■ **Description of the task**:
Word for word, copy the lines beginning at the one with "Click the 麻婆豆腐 task bar on timeline" and ending at the last line below; pictures stay out.
■ ■ ■ ■ ■ ■ ■
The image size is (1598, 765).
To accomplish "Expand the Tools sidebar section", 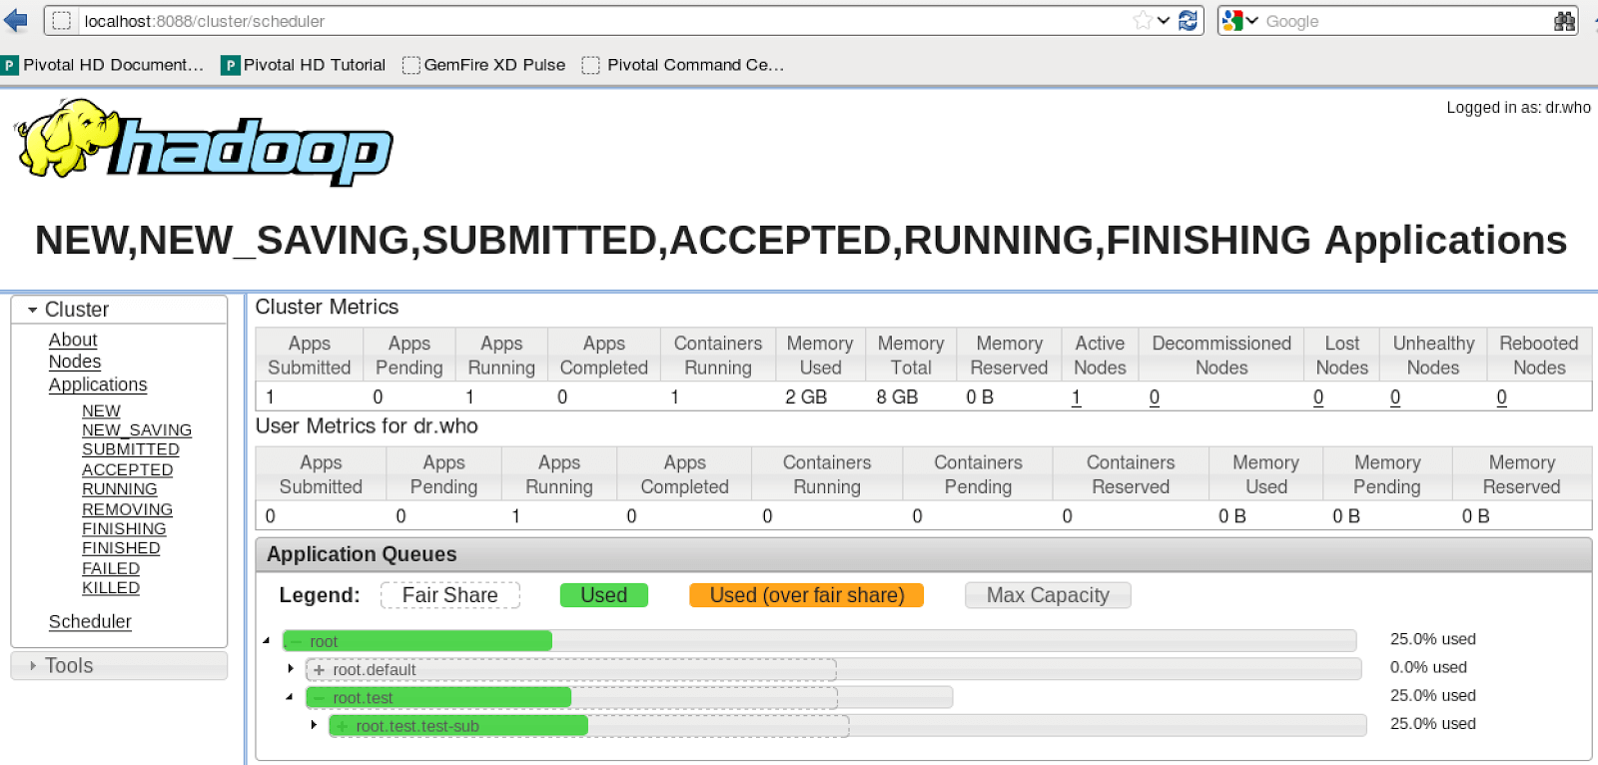I will [33, 666].

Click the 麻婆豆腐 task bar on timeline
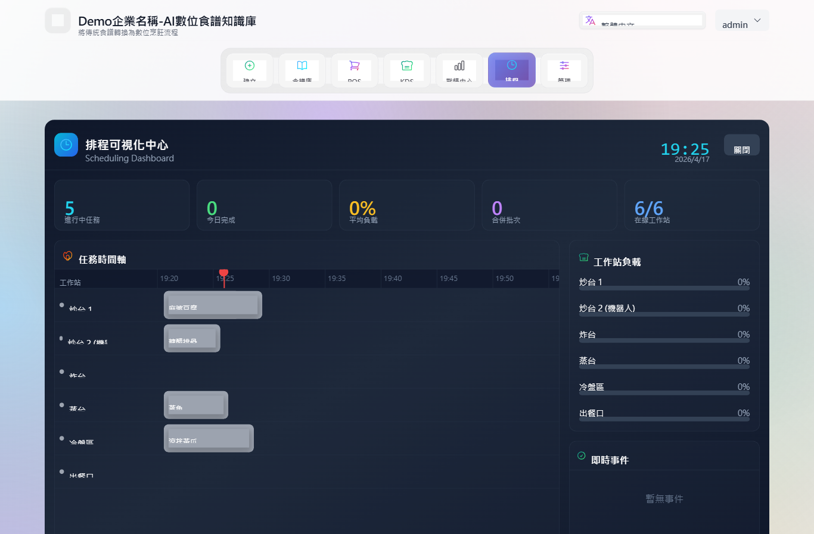pyautogui.click(x=213, y=304)
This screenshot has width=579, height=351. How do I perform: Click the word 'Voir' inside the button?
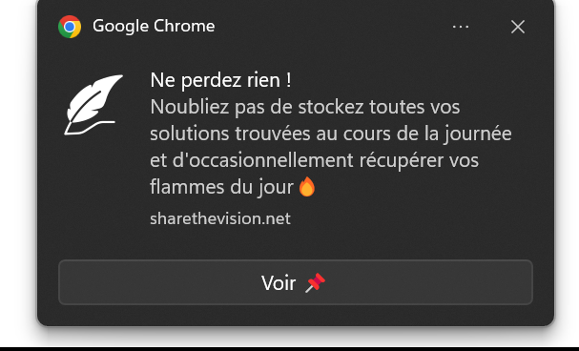coord(279,283)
■ ■ ■ ■ ■ ■ ■
■ **Task output**:
Click the 麻婆豆腐 task bar on timeline
pyautogui.click(x=213, y=304)
This screenshot has width=579, height=351. How do I perform: Click the word 'Voir' inside the button?
coord(279,283)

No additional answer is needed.